LEICESTER, zendeling der Koninginne van Engeland, een Land, van ’t welk den Vereenigde Gewesten nimmer bijkans iet anders dan ach en wee is wedervaaren, bemoeide zich niet slegts met zaaken, het tijdelijk bestuur betreffende, maar ook, den huichelaar telkens uithangende, met den toestand der Nederlandsche Kerke. De Predikanten zogt hij aan zich te verbinden om door den invloed, welken deeze, veelal, op de gemeente hebben, zijn gezag te schraagen, en, al verder en verder, uit te breiden. De Regeering van Leiden, onder andere, verzette zich, met pligtmaatige ernst, tegen de wederregtelijke inkruipingen van den Engelsman. Hier tegen verzetteden zich eenige woelzieke geesten, de burgers van Leiden, onder de hand, opstookende. CHRISTIAAN VAN DEN WOUWEREN, Predikant der Plaatze, was een der voornaamste Belhamels. Nevens zijne medestanders nam hij het den Leidensche Regenten euvel af, dat zij LEICESTER wederstreefd hadden in zijne pooging, om een Sijnode te beroepen.

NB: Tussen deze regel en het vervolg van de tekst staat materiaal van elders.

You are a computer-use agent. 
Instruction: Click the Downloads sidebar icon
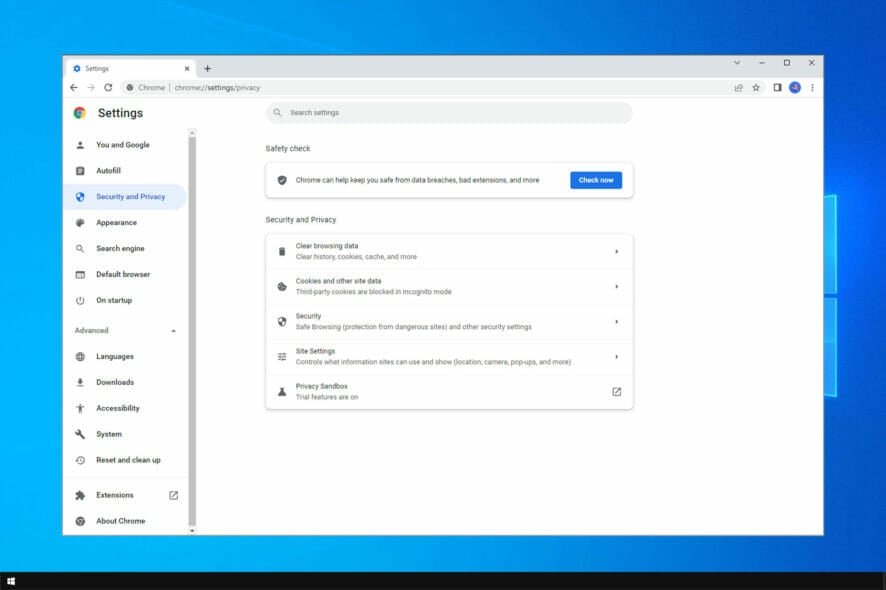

Dier zelfde Wethouderschap leide zij ten laste, dat zij zekeren Leeraar de hand boven ’t hoofd hieldt, welke de koenheid hadt gehad, openlijk van den predikstoel te beweren, “dat de Heeren van Leiden, aan den Spanjaard en den Franschman wederstand hebbende kunnen bieden, ook wel weg zouden weeten met den Engelsman.” VAN DEN WOUWEREN leedt, eerlang, de verdiende straffe zijner wederhoorigheid. Onder de vergiffenisse, welke, uit naam van Prinse MAURITS, van den Raadshuize van Leiden wierdt afgekondigd, was hij niet mede begreepen. Nevens zijn ampt, moest hij ook het Land verlaten.Zie P. C. HOOFT, Nederl. Historien; BOR, Nederl. Oorlogen; JAN WAGENAAR, Vaderl. Hist.